Meski tidak sepenuhnya (dan utuh) terjadi, apa yang saya bayangkan dalam artikel "Satu atau Dua Putaran, Inilah Kunci Kemenangan Pramono-Rano" (Kompasiana, 19 November 2024) benar-benar terbukti. Ahokers dan Anak Abah bertemu sebagai satu barisan dalam panggung kampanye. Mereka bersatu-padu mengkhitiarkan kemenangan Paslon Pramono-Rano dalam Pilgub Jakarta. Pertemuan sinergi dan kekuatan elektoral itu berlangsung pada kampanye akbar terakhir Pramono-Rano di Stadion Madya GBK, 23 November lalu.
Sayangnya, Anies sendiri tidak bisa hadir dan hanya diwakili oleh isterinya, Ibu Ferry Farhati di tengah lautan massa yang juga dihadiri sejumlah mantan Gubernur DKI Jakarta. Sayangnya lagi, Megawati juga tidak hadir. Padahal saya membayangkan tiga sosok berdaya magnet kuat ini hadir dalam satu panggung kampanye: Megawati, Anies dan Ahok.
Namun demikian, ketidakhadiran Megawati dan Anies secara langsung dalam momen kampanye terbuka Pramono-Rano sesi terakhir itu nampaknya tidak akan mengurangi bobot insentif ektoral bagi pasangan yang diusung PDIP ini.

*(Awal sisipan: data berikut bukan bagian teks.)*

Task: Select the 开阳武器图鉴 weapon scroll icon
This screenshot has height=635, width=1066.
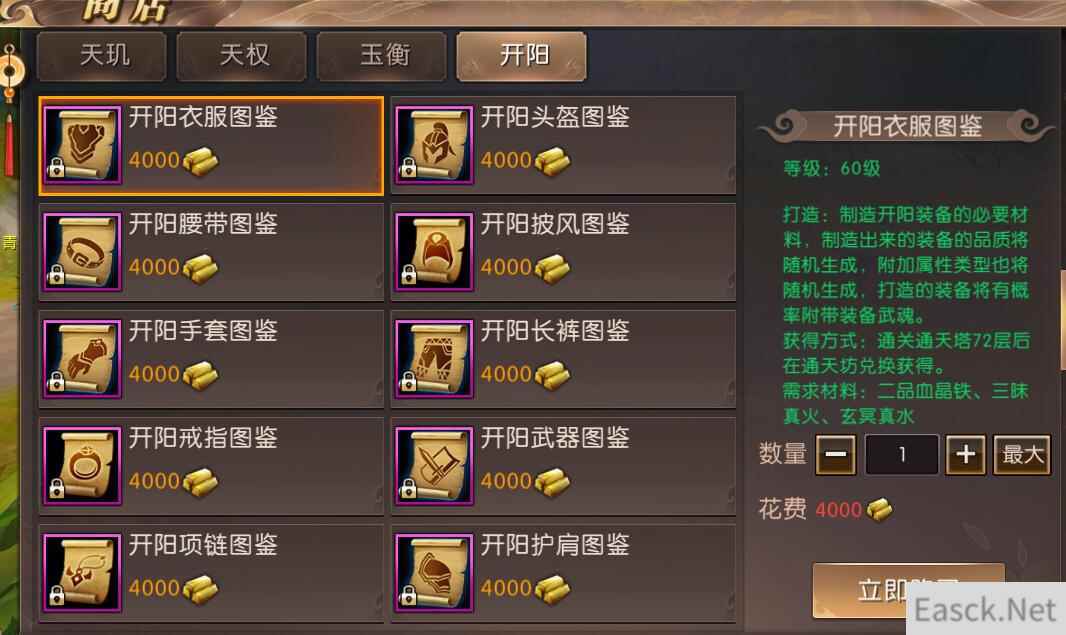Action: coord(434,466)
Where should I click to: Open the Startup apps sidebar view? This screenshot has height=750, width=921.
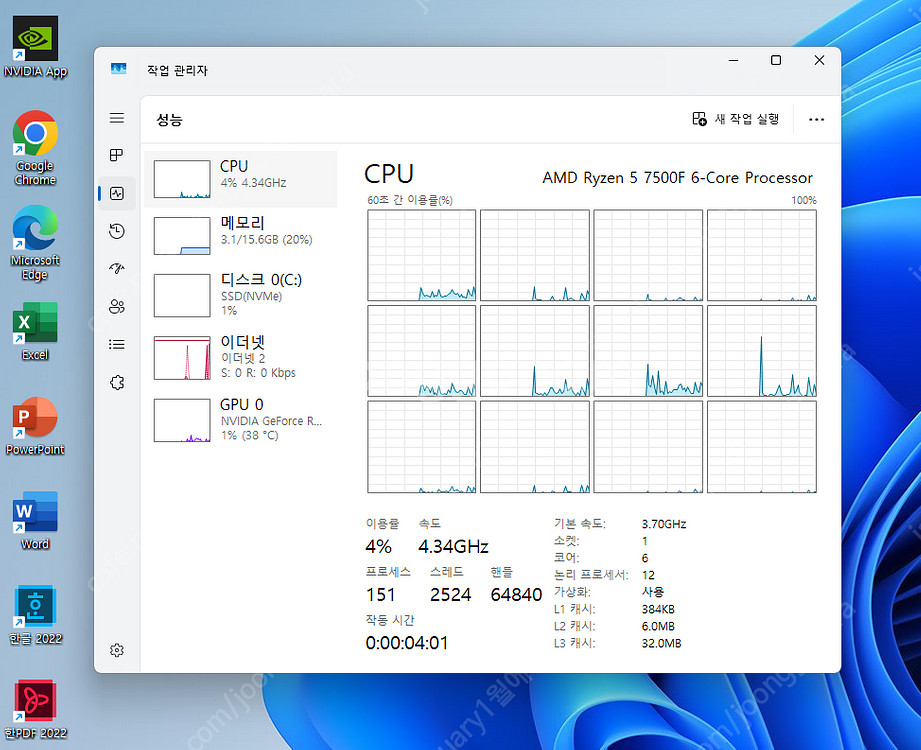pyautogui.click(x=116, y=268)
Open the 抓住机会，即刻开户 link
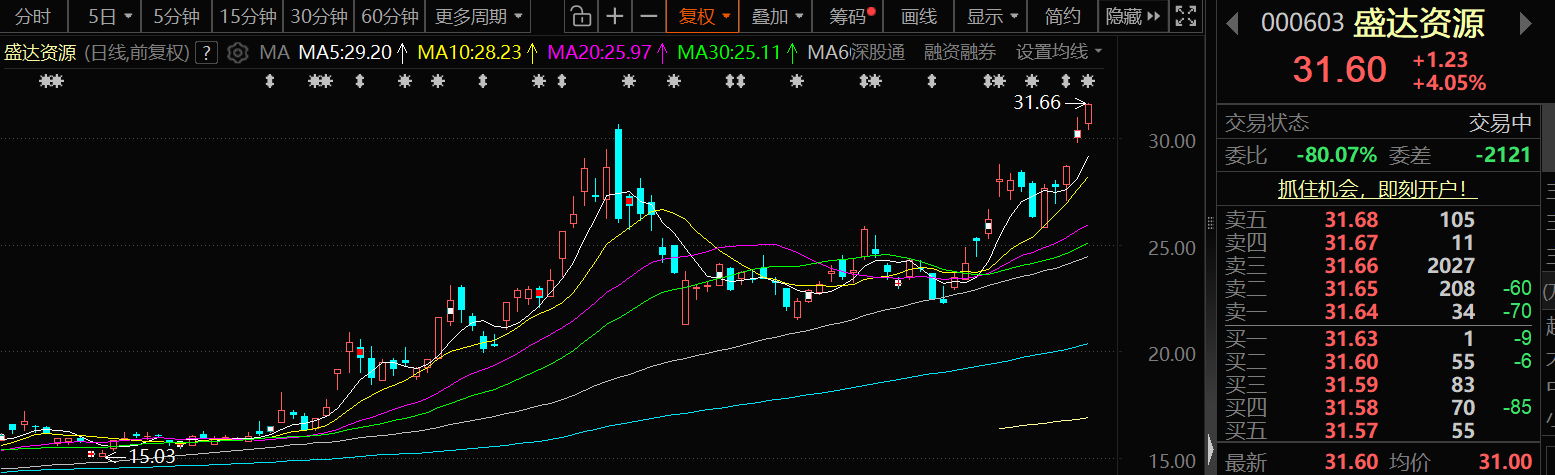The height and width of the screenshot is (475, 1555). [x=1377, y=189]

Tinggal merawat dan menjaganya dari potensi "kecolongan" di masa tenang ini saja. Gabungan suara Ahoker, Anak Abah dan pemilih fanatik PDIP serta limpahan split-ticket voting dari basis massa PKS, Nasdem dan PKB, kelihatannya tidak bisa dibendung. Kekuatan elektoral mereka akan mengarus deras ke lumbung suara milik Pramono-Rano.

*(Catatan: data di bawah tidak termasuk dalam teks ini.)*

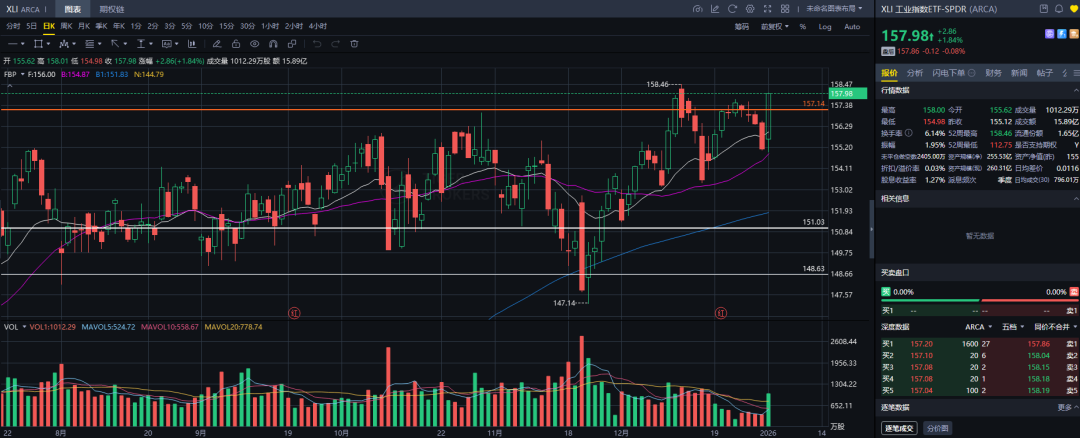Switch to the 期权链 tab

point(112,9)
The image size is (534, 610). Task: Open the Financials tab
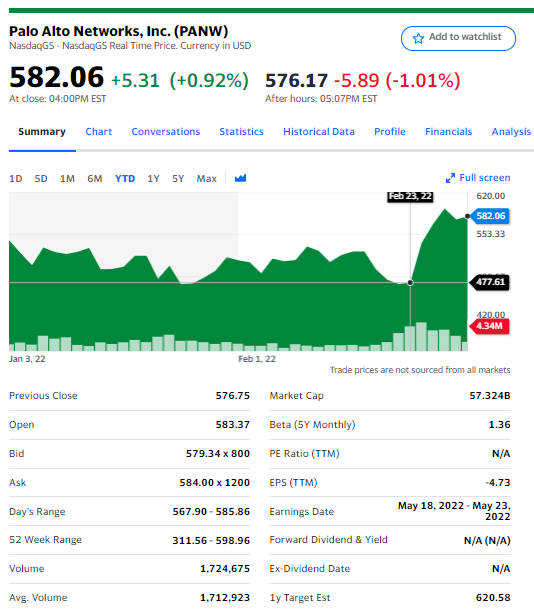point(448,131)
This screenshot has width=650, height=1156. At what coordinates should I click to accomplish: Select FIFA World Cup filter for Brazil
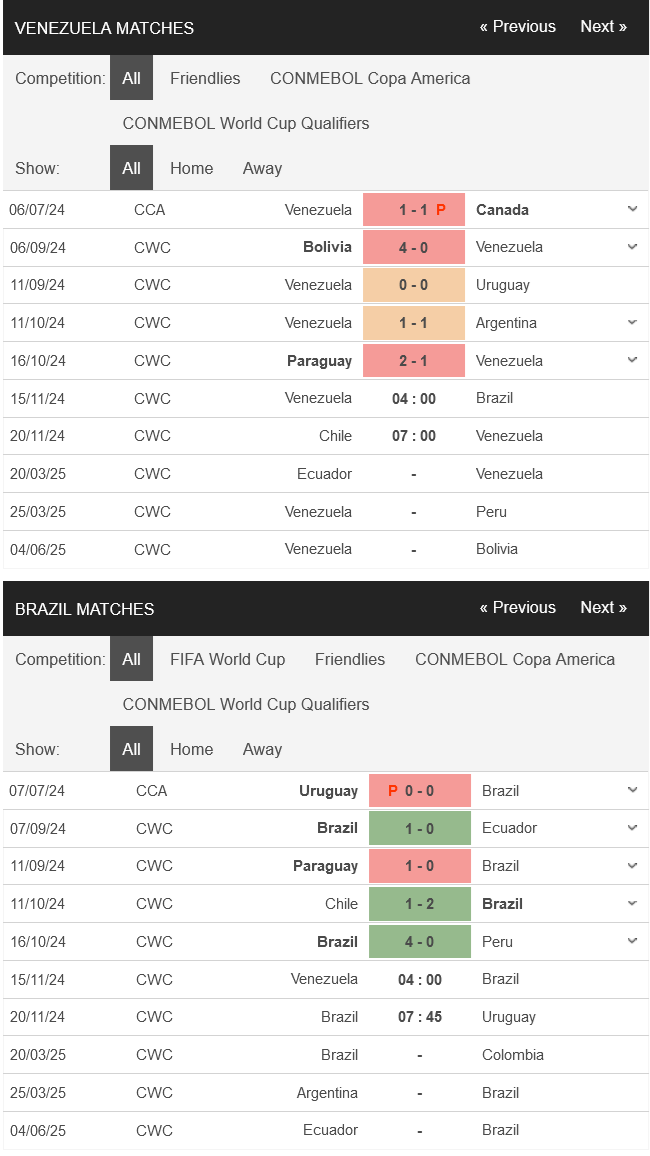228,659
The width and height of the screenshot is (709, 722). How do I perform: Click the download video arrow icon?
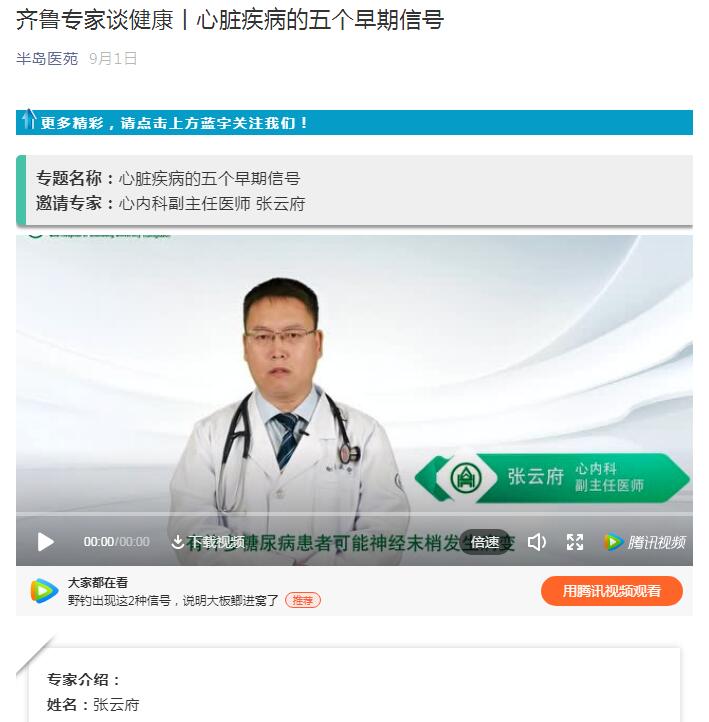click(x=178, y=542)
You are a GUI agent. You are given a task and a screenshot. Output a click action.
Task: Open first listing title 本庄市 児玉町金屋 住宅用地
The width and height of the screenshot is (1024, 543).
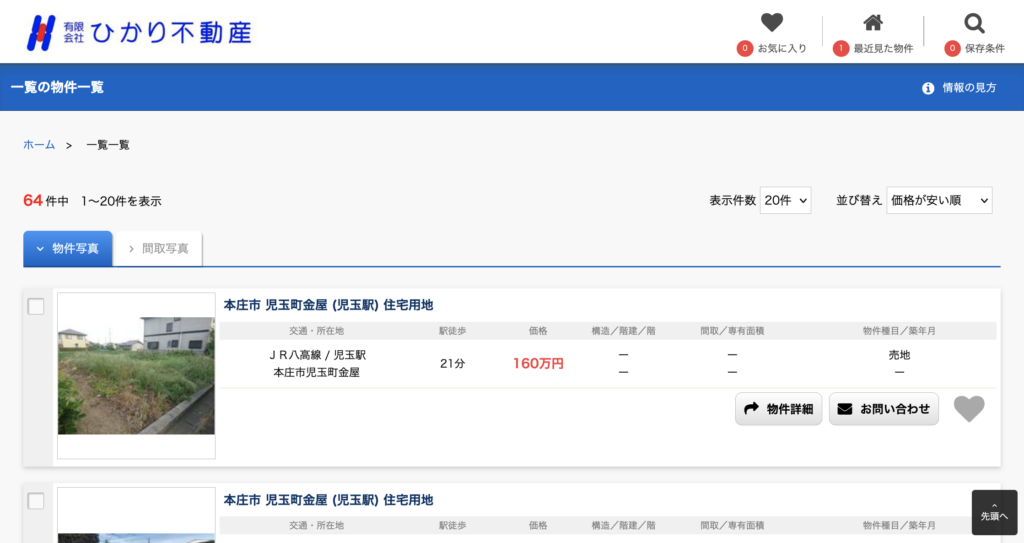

Itu adalah fenomena kualitatif yang menunjukan peluang Pramono-Rano untuk memenangi kontestasi cukup terbuka. Di sisi kuantitatif, peluang Pramono-Rano mengungguli paslon kompetitor terkuatnya, yakni Kamil-Suswono, juga sama besarnya sebagaimana diperlihatkan oleh angka-angka terakhir hasil sigi sejumlah lembaga survei menjelang masa tenang ini.
Berikut adalah perbandingan elektabilitas secara head to head Pramono-Rano vs Kamil-Suswono berdasarkan hasil sigi beberapa lembaga survei yang dilakukan pada Oktober-November sebelum memasuki masa tenang.

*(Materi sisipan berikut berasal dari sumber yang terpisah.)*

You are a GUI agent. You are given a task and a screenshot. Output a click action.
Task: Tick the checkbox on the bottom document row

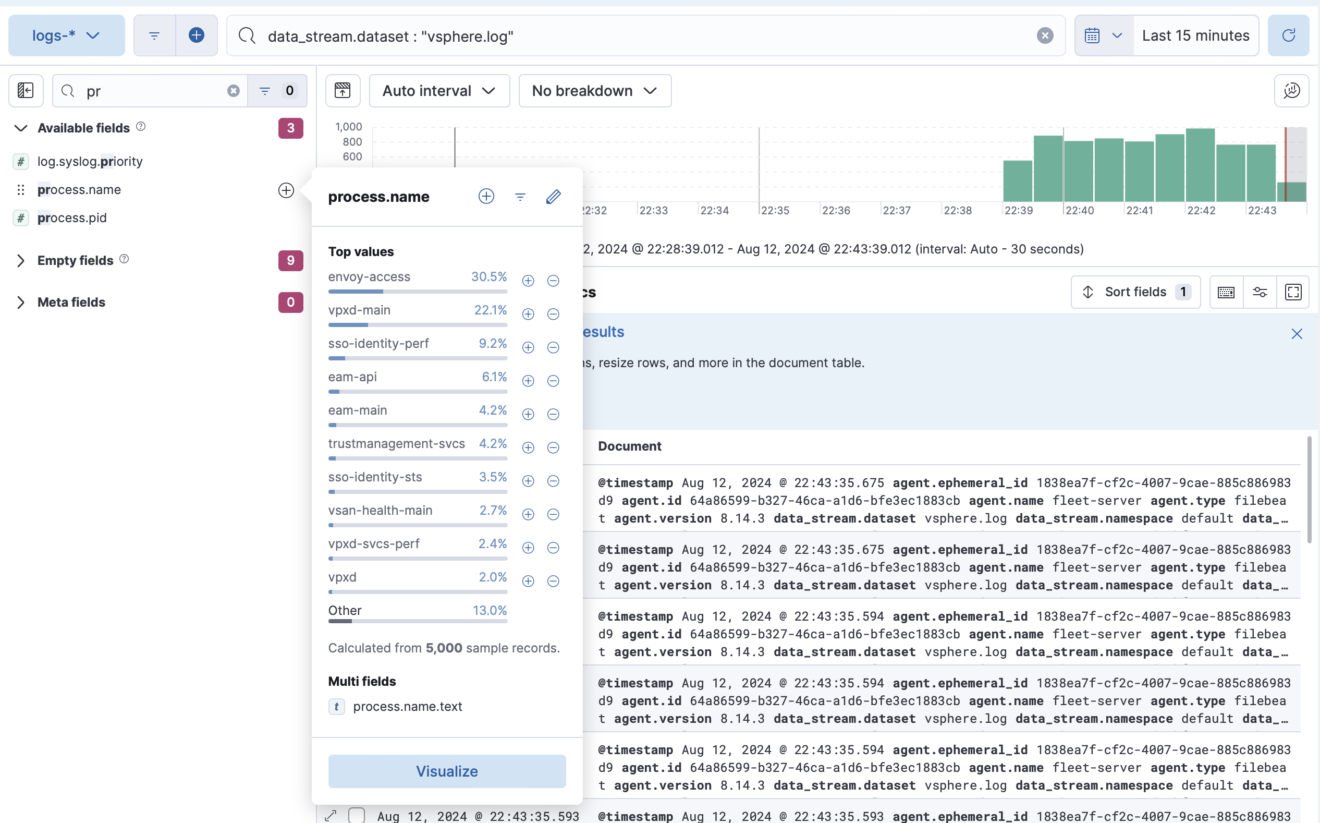[x=356, y=815]
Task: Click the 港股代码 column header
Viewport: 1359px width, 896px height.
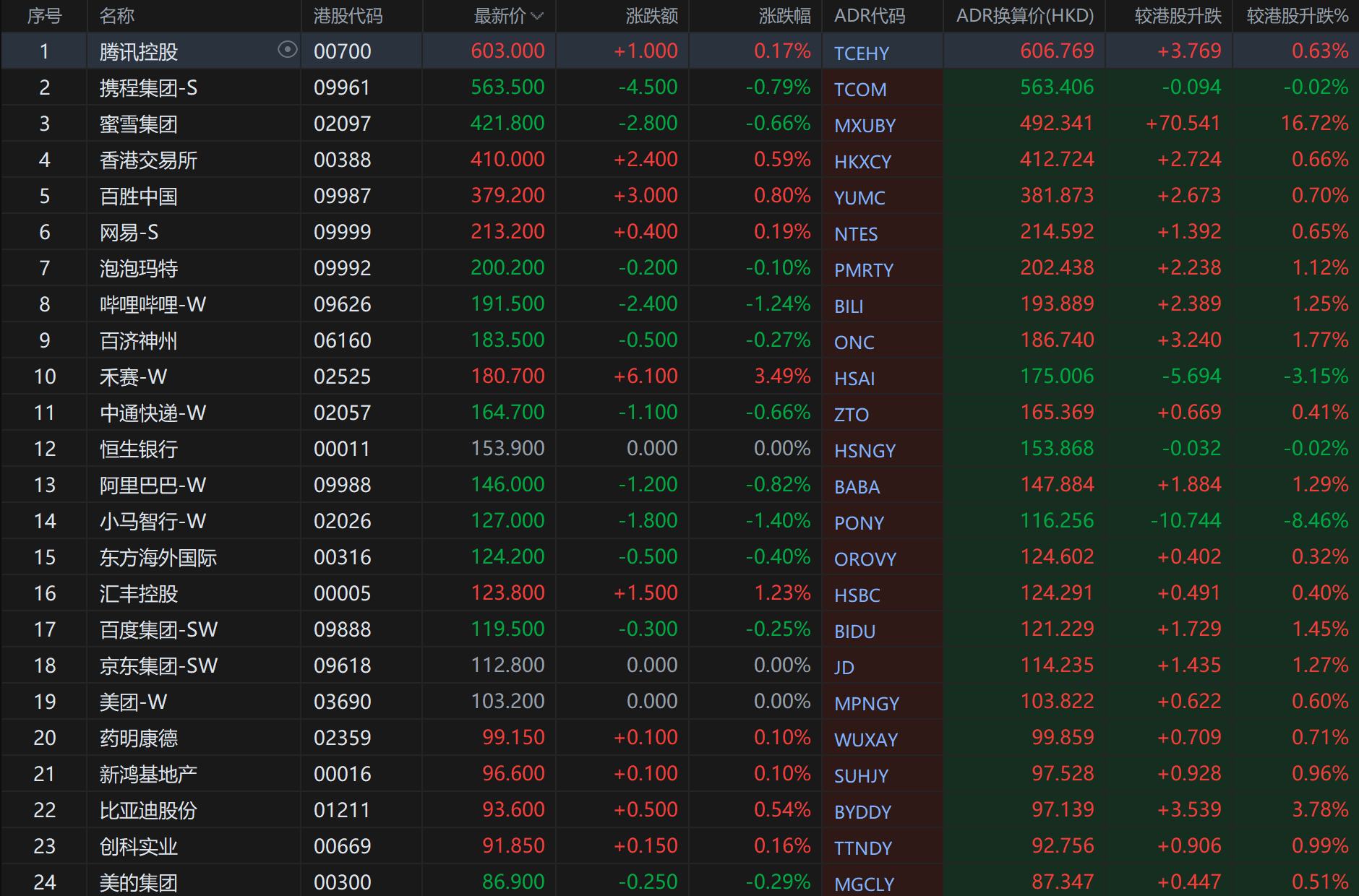Action: tap(348, 16)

Litbang Kompas: Pramono-Rano 38,3 persen vs Kamil-Suswono 34,6 persen. LSI: Pramono-Rano 41,6 persen vs Kamil-Suswono 37,4 persen. SMRC: Pramono-Rano 46 persen vs Kamil-Suswono 39,1 persen. Alvara Research and Center: Pramono-Rano 49 persen vs Kamil-Suswono 44,5 persen. Indikator Politik: Pramono-Rano 42,9% vs Kamil-Suswono 39,2%.
Menjaga Peluang, Mencegah "Kecolongan" Â Â
Tentu saja angka-angka itu belum menjadi garansi bahwa Pramono-Rano bakal memenangi Pilgub Jakarta, apalagi dalam satu putaran. Berikut ini alasannya. Pertama, terkait regulasi dimana Pilkada DKI memang beda sendiri dalam pengaturan penetapan pemenang Pilkada.
Di dalam Pasal 11 UU 29 Tahun 2007 tentang Pemerintahan Provinsi Daerah Khusus Ibukota Jakarta yang juga ditetapkan kembali dalam Pasal 10 ayat (2) UU Nomor 2 Tahun 2024 tentang Provinsi Daerah Khusus Jakarta dinyatakan, bahwa pasangan calon yang ditetapkan sebagai Gubernur dan Wakil Gubernur adalah mereka yang memperoleh suara lebih dari 50% (limapuluh persen) suara. Sementara hingga menjelang masa tenang, tidak ada satupun lembaga survei yang menunjukan elektabilitas Pramono-Rano tembus ke angka 50% lebih.
Kedua, dari hasil sigi lembaga-lembaga survei teresbut diketahui bahwa warga yang belum menentukan pilihan (undiceded voters) jumlahnya relatif masih cukup besar. Yakni di kisaran angka 20 persenan. Jumlah yang bisa mengubah secara signifikan peta elektabilitas dibandingkan dengan real count-nya nanti.